**TASK OBJECTIVE:**
Read through the lines below for the string "polícia" and copy each one that has it.
++++ RECORDED INFORMATION
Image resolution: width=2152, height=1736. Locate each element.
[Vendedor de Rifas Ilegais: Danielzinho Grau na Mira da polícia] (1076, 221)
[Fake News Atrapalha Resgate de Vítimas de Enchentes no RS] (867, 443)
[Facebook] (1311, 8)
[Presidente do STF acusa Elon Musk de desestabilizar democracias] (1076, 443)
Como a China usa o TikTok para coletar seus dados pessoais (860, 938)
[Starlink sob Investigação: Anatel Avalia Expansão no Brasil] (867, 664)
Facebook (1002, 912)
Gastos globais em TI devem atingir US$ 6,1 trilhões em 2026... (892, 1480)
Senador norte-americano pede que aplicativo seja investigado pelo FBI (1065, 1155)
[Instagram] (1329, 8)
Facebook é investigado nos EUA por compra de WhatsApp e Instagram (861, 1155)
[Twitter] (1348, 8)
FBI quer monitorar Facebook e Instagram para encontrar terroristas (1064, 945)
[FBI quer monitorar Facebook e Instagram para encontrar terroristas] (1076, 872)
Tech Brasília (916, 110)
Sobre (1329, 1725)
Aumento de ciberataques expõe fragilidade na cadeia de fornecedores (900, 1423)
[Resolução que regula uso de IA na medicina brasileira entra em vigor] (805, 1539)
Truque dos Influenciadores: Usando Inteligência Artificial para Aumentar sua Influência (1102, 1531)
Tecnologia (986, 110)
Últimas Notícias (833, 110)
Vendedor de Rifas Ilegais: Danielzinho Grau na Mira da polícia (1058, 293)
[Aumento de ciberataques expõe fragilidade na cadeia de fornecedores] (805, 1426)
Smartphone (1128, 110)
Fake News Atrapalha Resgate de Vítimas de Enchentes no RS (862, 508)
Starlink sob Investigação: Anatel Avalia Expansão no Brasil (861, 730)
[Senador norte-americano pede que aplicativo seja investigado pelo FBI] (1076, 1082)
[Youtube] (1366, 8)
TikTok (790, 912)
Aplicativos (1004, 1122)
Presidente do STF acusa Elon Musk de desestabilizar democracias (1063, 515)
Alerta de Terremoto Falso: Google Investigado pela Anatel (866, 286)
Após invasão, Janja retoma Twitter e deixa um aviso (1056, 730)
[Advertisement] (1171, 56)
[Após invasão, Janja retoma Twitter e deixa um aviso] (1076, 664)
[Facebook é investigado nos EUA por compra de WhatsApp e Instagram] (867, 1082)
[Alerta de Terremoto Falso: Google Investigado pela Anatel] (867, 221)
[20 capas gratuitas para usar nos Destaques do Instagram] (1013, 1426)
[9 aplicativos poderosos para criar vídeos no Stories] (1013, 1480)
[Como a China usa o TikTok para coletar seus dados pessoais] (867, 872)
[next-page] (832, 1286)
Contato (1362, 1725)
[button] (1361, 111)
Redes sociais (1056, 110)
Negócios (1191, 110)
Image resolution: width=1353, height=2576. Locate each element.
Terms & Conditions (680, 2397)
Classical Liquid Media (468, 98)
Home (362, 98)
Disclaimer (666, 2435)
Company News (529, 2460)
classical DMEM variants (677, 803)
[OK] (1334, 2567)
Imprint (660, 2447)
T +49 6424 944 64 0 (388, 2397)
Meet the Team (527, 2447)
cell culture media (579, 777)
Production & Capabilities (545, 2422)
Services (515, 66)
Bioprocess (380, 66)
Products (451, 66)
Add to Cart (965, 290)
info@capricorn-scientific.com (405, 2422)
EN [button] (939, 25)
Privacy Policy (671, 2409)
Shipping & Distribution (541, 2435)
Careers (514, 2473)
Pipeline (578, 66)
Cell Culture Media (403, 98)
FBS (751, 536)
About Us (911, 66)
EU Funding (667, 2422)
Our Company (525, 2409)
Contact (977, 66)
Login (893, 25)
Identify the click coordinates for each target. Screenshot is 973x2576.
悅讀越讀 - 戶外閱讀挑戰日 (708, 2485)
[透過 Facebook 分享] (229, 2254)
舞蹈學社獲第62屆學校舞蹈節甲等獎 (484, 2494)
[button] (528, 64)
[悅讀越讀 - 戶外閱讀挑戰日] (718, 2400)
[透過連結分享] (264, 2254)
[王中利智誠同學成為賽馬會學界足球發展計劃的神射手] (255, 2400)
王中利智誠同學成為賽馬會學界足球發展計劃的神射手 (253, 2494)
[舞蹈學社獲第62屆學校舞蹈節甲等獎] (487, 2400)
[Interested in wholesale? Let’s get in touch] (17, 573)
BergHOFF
++++++++
**EXERCISE SOLUTION:**
[Vendedor de Rifas Ilegais: Danielzinho Grau na Mira da polícia] (1076, 221)
Vendedor de Rifas Ilegais: Danielzinho Grau na Mira da polícia (1058, 293)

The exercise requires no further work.